The $381 million Mill City Mortgage Loan Trust 2018-1 is a securitization of 2,242 loans, many of which were once delinquent but are now making timely payments, according to rating agency presale reports.
The loans are approximately 125 months seasoned. Approximately 50.9% of the pool has made timely payments for the past 24 months, 70.8% has been current for the past 12 months and 90.4% has current for the past six months.
Approximately 2.9% of the pool is comprised of first-lien HELOCs. Of these, 81.8% are temporarily frozen and currently ineligible for draws. However, these borrowers may regain access to their credit limits in the event the circumstances that caused the frozen line are cured. (Mill City will fund a HELOC Draw Reserve Account to purchase future draws from the related servicer.)
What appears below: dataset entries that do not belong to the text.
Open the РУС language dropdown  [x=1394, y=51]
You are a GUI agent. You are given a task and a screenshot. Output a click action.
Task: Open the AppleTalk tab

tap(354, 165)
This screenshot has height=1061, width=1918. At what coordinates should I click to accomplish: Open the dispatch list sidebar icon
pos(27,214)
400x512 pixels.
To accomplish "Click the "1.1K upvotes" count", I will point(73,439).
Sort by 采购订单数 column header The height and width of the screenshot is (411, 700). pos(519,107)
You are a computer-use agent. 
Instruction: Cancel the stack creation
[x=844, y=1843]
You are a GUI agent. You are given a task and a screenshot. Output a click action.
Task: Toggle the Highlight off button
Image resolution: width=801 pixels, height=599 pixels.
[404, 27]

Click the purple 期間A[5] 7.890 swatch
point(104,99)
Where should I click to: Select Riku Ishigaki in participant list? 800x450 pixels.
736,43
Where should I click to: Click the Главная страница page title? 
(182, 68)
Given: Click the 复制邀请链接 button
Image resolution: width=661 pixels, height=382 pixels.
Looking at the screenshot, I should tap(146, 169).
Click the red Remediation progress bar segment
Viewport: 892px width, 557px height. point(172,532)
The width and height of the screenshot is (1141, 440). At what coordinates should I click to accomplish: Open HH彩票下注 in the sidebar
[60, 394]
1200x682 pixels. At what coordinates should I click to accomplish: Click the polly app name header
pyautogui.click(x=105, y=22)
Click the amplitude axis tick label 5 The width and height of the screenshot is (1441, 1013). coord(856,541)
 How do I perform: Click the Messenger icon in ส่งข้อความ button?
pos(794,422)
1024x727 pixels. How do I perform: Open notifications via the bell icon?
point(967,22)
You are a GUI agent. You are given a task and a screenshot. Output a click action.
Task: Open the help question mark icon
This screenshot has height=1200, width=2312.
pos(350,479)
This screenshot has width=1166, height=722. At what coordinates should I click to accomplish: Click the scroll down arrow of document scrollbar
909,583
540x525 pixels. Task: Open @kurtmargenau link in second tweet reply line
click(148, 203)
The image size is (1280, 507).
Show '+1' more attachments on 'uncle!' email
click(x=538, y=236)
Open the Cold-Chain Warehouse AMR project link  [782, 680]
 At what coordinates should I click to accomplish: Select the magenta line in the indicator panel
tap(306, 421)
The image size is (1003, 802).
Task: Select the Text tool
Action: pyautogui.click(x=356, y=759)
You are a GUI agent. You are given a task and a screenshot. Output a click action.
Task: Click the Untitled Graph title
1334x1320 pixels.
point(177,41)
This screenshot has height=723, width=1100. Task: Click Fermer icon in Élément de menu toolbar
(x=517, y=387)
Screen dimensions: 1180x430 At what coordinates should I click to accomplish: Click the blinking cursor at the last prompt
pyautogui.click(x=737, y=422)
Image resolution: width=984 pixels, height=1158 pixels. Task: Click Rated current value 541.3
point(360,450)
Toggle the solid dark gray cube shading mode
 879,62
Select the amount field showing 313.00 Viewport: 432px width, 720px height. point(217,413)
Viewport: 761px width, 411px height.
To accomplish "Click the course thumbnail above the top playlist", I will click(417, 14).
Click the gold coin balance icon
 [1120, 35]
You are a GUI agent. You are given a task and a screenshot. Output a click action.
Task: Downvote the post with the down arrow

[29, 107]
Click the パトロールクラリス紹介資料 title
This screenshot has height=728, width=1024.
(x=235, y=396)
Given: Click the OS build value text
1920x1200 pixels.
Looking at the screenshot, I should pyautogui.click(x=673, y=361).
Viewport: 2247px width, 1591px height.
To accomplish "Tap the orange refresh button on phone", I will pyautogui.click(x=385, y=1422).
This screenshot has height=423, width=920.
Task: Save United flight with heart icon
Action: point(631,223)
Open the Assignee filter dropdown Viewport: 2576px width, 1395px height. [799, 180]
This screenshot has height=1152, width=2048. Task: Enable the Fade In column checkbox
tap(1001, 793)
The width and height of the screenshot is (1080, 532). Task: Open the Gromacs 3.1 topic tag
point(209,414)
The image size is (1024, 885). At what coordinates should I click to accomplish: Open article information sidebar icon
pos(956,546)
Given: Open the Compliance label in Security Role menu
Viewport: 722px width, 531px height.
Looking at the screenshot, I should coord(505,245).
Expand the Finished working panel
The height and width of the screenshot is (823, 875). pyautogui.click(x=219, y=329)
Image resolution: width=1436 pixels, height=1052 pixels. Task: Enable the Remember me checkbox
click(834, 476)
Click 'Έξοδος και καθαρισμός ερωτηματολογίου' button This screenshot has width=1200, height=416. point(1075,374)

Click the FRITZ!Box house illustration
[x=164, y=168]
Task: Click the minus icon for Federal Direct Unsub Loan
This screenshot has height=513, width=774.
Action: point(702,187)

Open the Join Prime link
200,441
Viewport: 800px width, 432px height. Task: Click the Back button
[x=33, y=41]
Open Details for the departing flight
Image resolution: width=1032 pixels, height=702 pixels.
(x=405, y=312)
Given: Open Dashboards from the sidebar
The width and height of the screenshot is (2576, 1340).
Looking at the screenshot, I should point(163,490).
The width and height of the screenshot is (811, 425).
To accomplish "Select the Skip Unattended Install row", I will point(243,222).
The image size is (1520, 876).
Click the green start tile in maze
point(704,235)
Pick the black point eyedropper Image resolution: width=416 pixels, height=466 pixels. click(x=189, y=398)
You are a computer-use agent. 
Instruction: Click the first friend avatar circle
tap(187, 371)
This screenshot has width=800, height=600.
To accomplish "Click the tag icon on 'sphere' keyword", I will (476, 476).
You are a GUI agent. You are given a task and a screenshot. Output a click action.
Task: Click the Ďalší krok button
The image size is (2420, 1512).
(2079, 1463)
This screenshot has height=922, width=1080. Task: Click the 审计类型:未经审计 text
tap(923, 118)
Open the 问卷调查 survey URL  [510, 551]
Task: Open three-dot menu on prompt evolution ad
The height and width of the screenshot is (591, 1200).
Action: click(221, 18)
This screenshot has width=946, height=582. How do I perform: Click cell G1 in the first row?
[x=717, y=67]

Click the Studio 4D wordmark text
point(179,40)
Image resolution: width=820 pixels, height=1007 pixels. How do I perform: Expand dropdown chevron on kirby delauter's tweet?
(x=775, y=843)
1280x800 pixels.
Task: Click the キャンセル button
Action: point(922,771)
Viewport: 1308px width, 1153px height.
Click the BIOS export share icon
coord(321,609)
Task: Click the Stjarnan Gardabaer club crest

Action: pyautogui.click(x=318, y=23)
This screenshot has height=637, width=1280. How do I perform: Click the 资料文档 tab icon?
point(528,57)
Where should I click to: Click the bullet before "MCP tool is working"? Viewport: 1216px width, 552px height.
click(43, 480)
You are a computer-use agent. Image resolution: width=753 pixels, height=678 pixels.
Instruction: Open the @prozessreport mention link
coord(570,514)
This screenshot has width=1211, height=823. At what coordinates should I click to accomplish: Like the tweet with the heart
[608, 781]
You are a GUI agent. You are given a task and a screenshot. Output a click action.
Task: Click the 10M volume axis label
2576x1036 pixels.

Certain HELOCs (18.2%) are permanently frozen and are no longer permitted for draws. The weighted average utilization rate for all the HELOCs is 98.3%.
By comparison, HELOC concentrations in the three deals completed last year ranged from 6.2% to 16.5%.
The overall pool consists 66.6% of fixed-rate mortgages, 19.5% of fixed step-rate mortgages and 13.9% of hybrid adjustable-rate mortgages. Approximately 2.7% of the loans have active IO features.
Shellpoint Mortgage Servicing, Fay Servicing ad Select Portfolio Servicing are the servicers.
DBRS expects to assign an AAA rating to the senior tranche of notes, which benefits from 36.2% credit enhancement. That’s slightly higher than the 35.75% credit enhancement on the comparable tranche of notes issued in the prior deal.